## WHAT TO DO
Give again, word for word, the line holding "The width and height of the screenshot is (1555, 784)." and every line after it through the end of the data below. Omit pictures.

++++ DATA PROVIDED ++++

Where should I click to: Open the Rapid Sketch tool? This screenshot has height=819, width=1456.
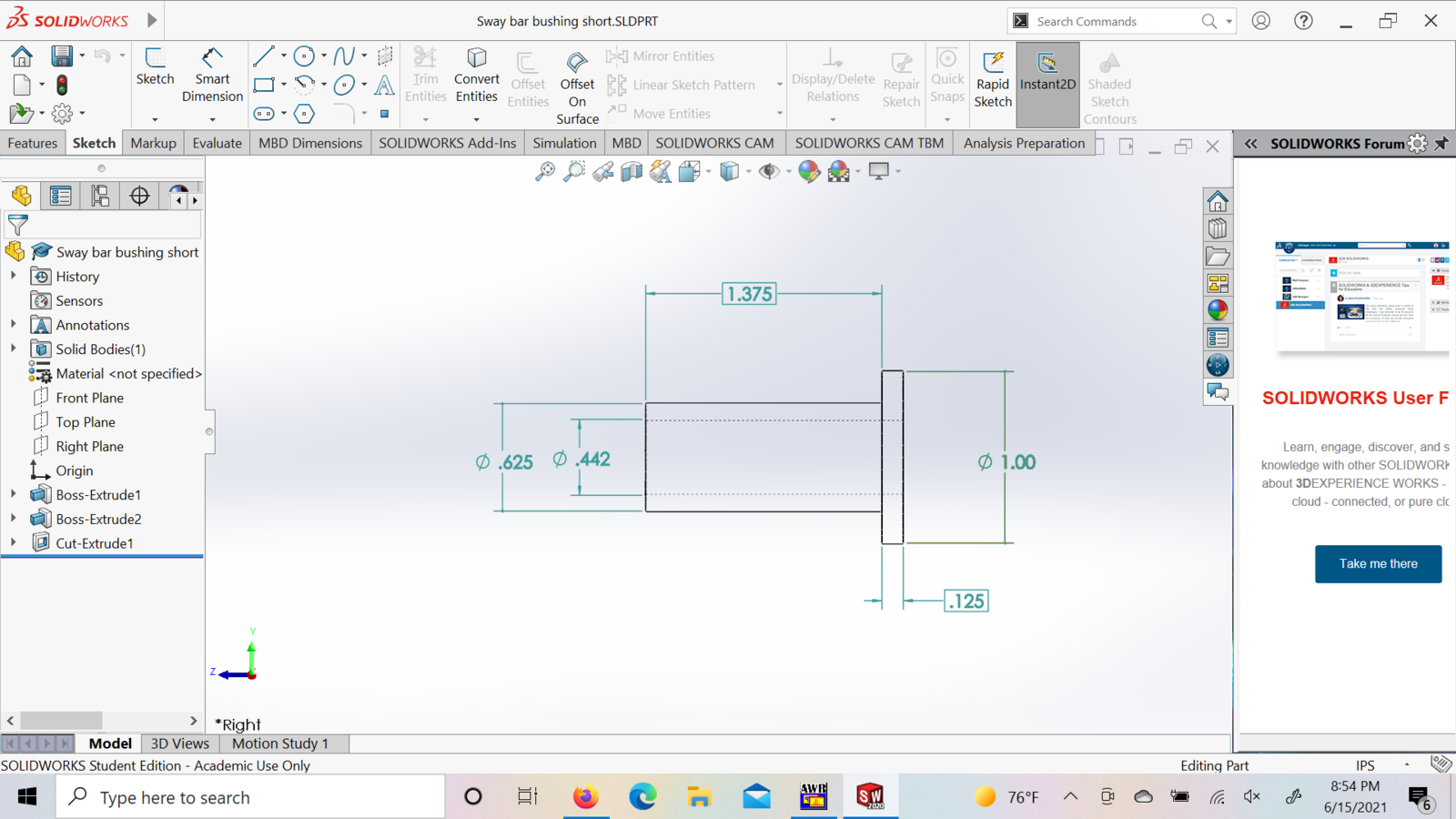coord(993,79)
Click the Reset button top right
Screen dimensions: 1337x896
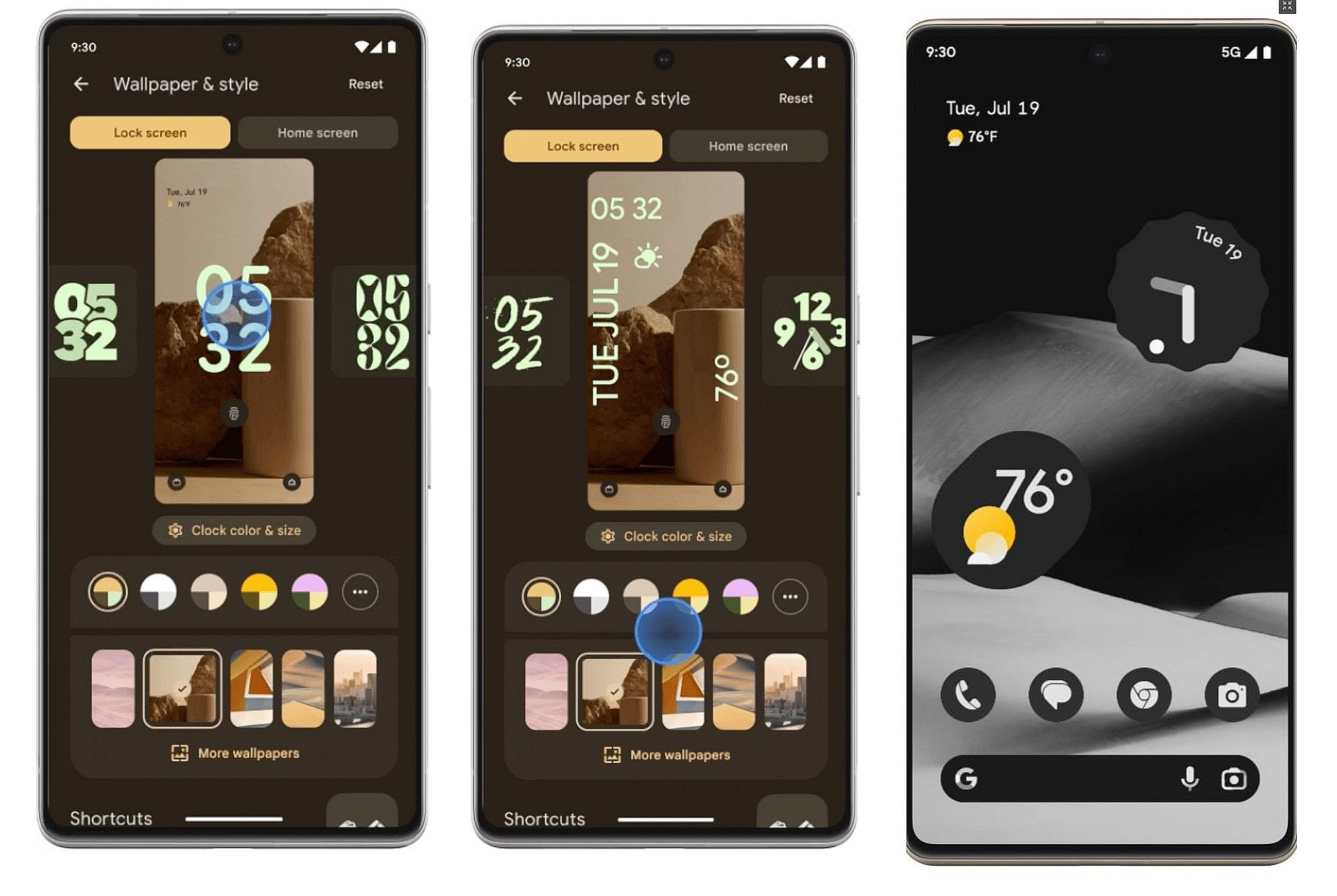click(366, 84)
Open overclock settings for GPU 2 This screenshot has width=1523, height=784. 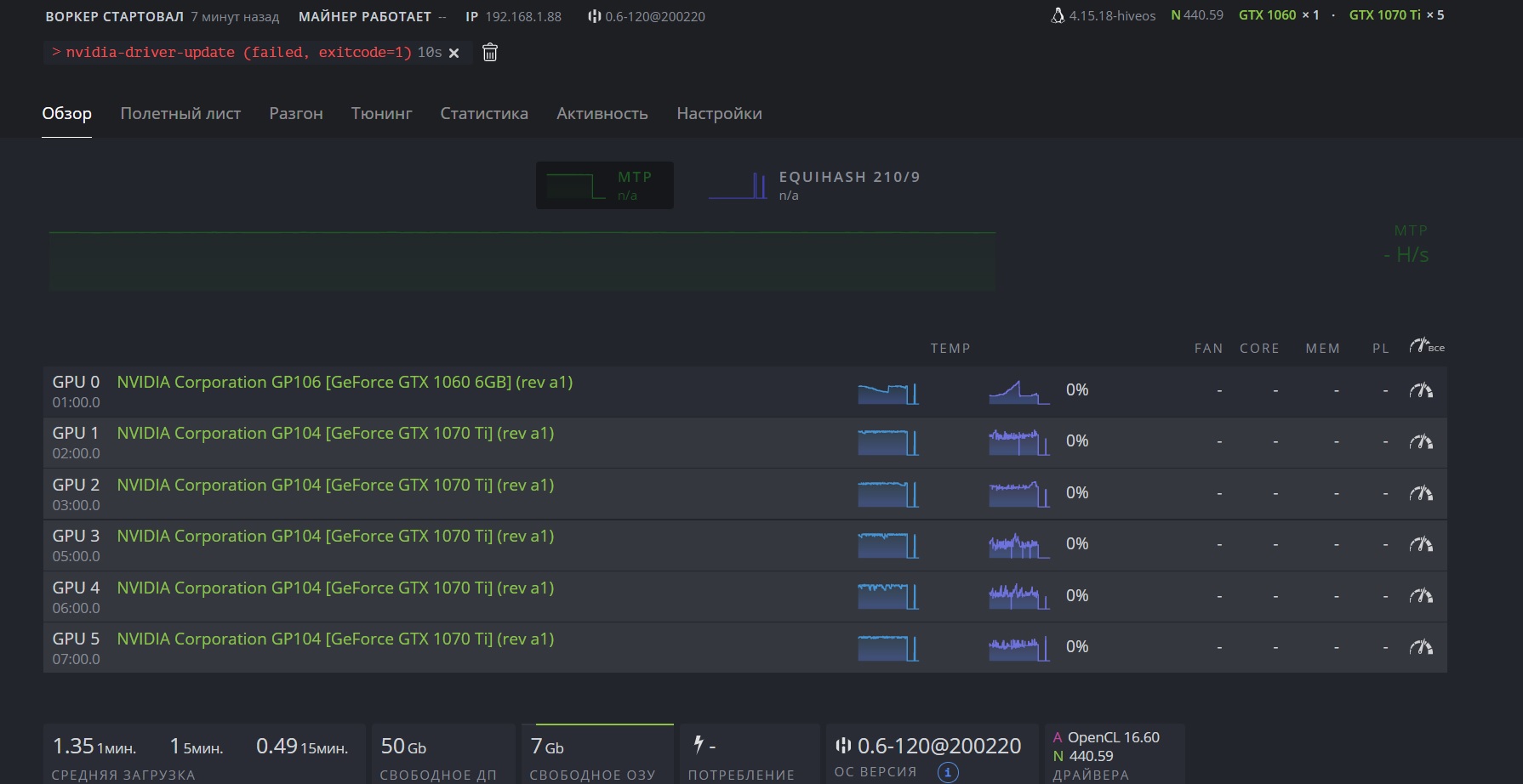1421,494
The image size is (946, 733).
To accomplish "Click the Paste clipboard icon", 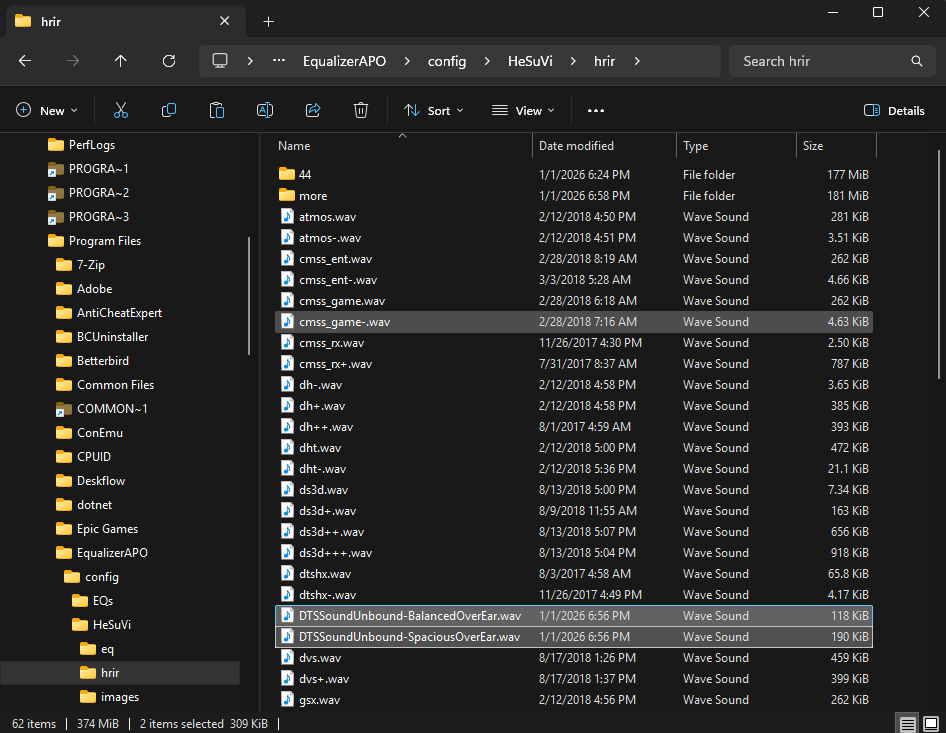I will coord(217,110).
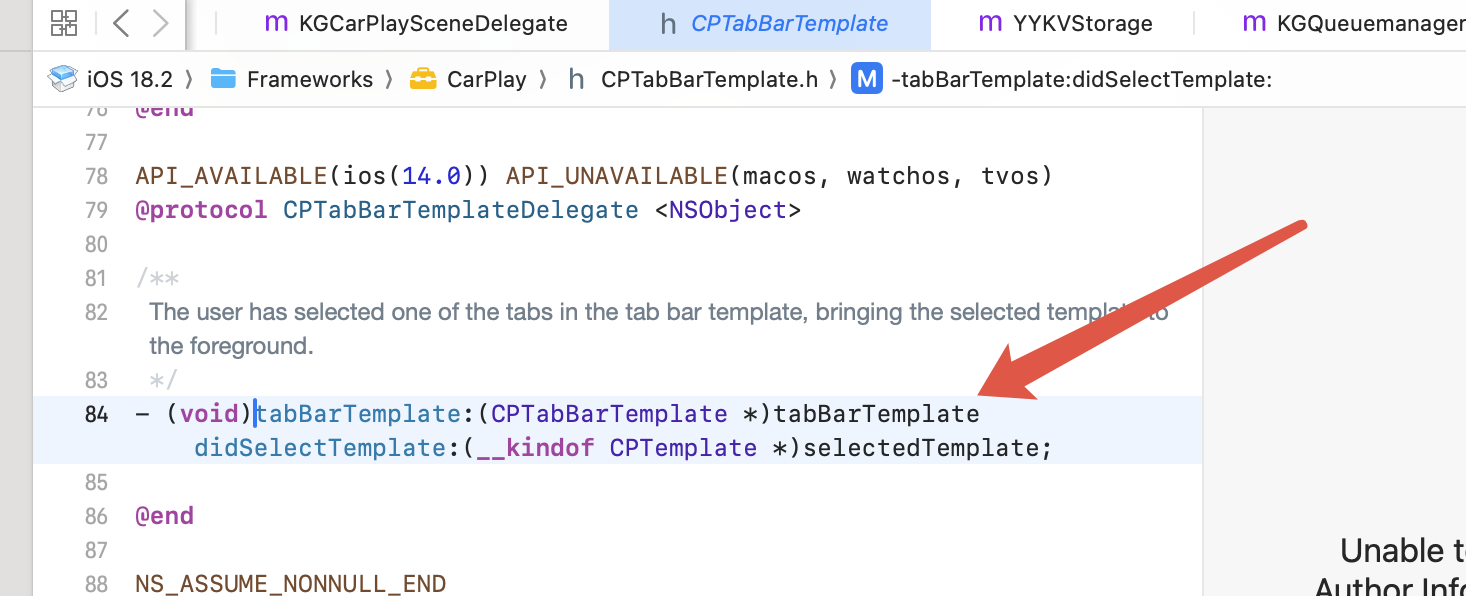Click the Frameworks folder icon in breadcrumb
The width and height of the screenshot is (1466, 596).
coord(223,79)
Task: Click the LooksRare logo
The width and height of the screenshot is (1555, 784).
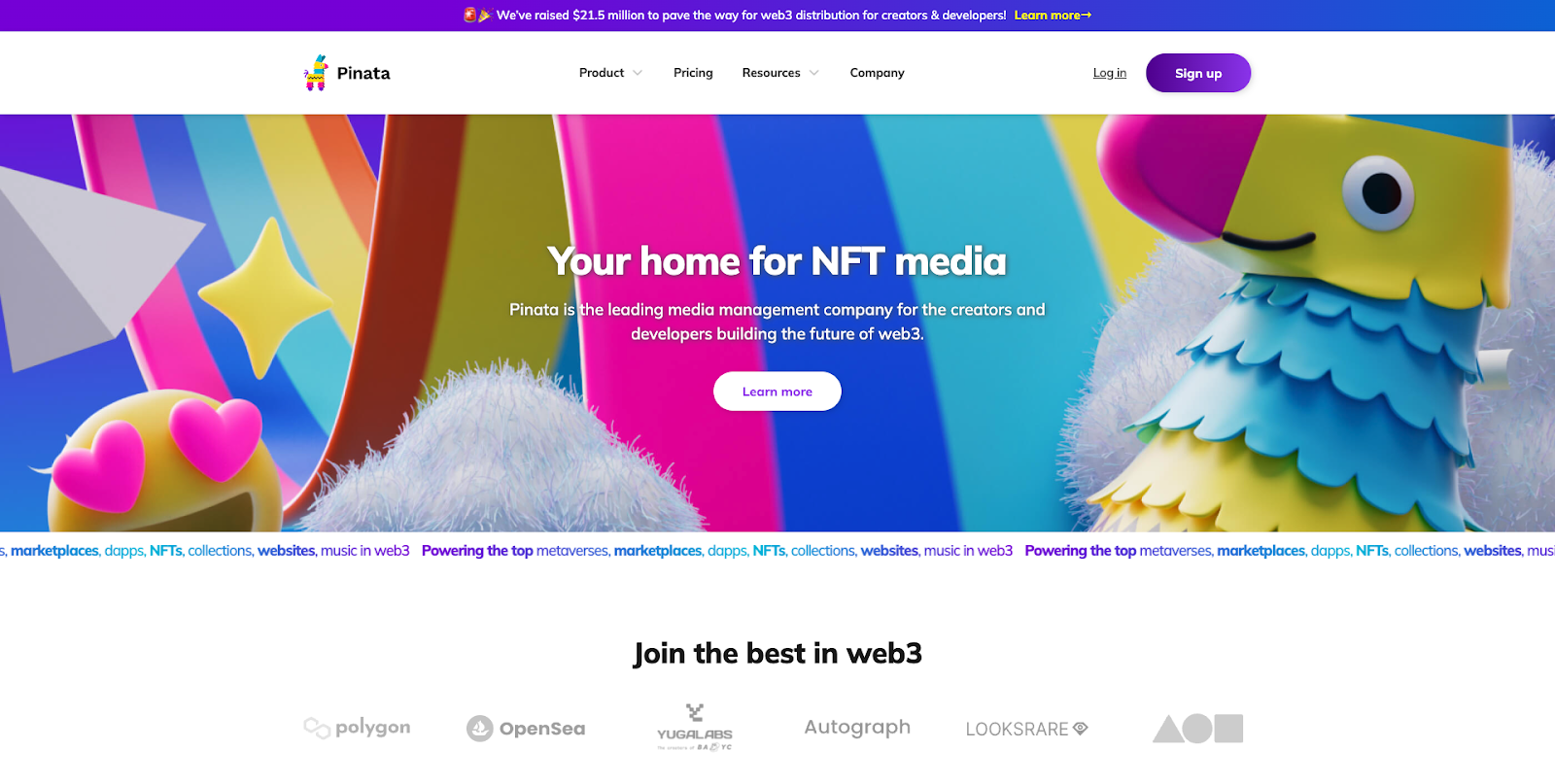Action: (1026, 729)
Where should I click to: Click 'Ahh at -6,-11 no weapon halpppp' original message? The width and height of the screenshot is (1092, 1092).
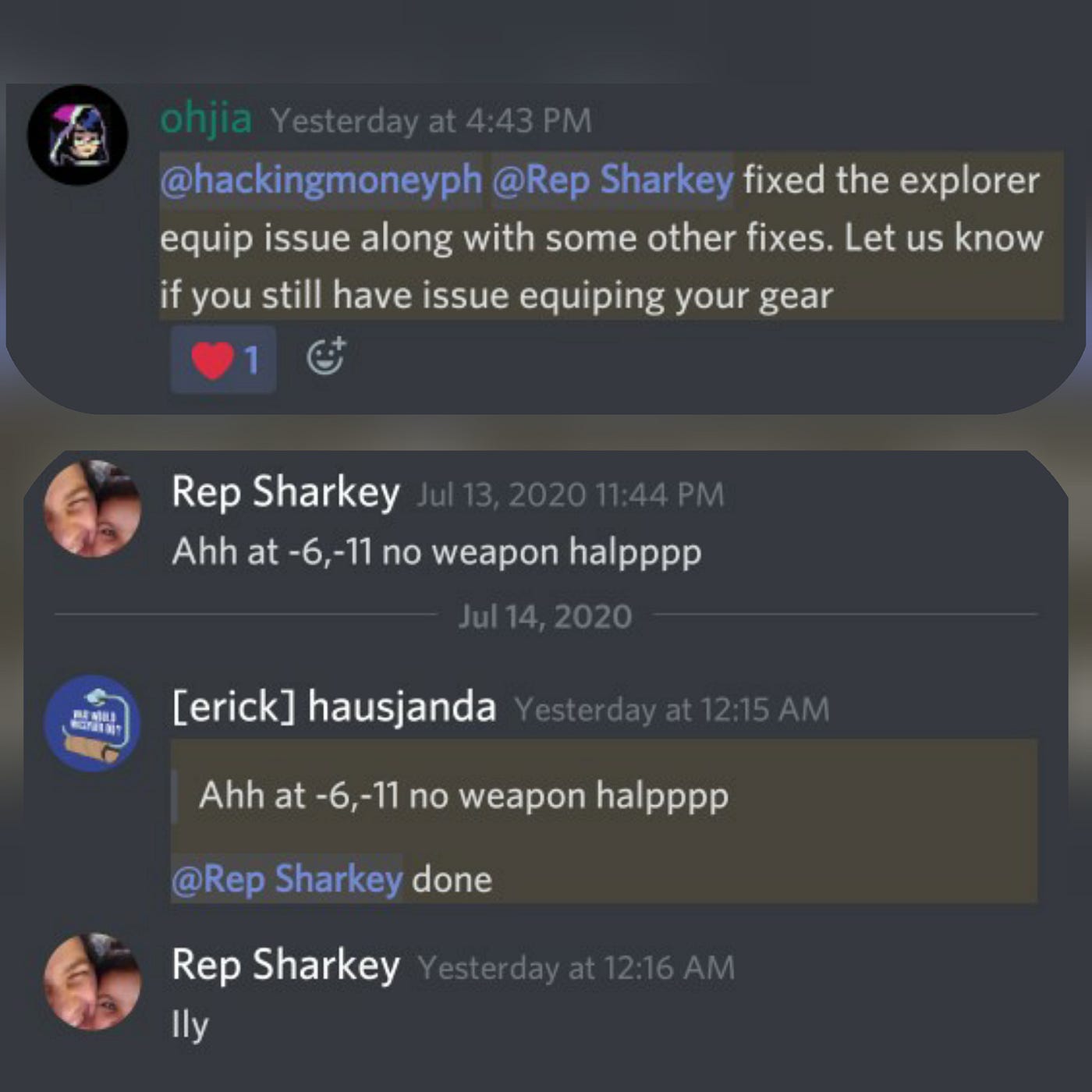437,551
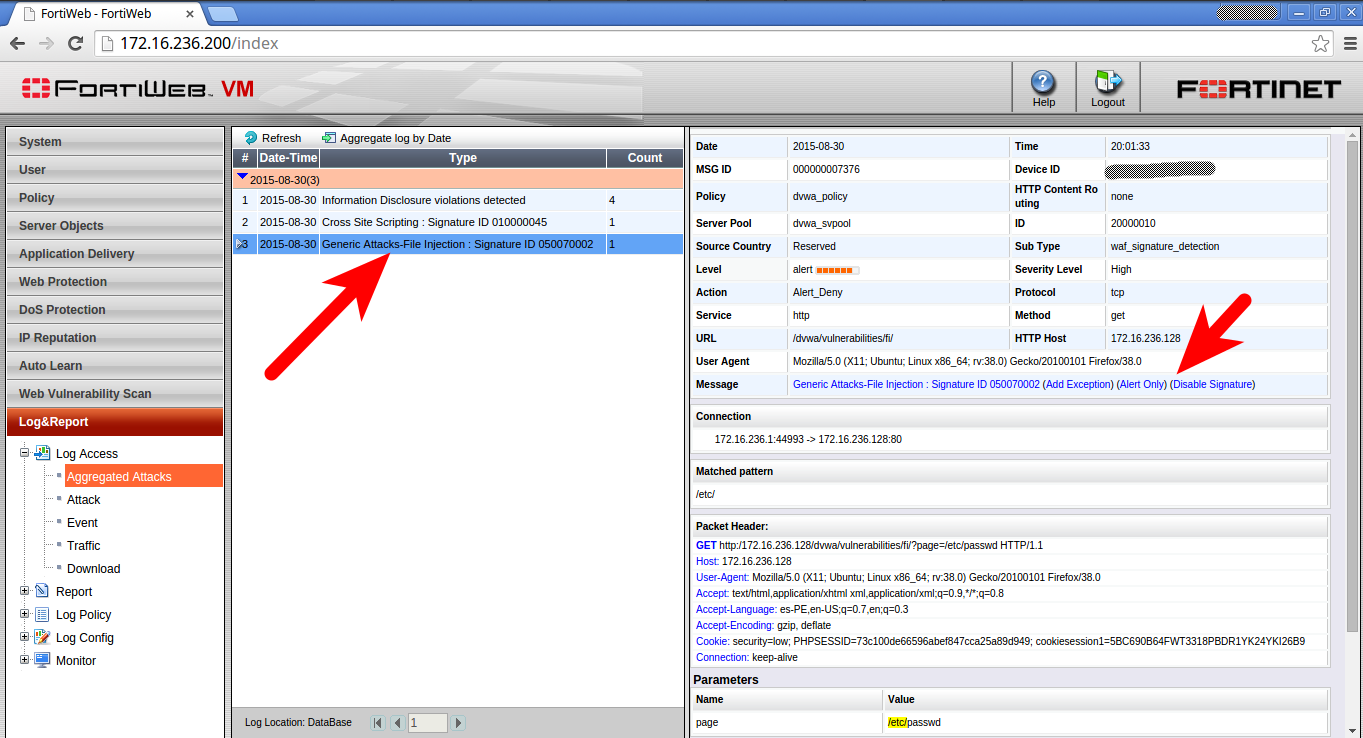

++++

## RESULT OF THIS EXERCISE
The width and height of the screenshot is (1555, 784).
Action: (1026, 729)
Where should I click to: Click 'Ahh at -6,-11 no weapon halpppp' original message? The width and height of the screenshot is (1092, 1092).
437,551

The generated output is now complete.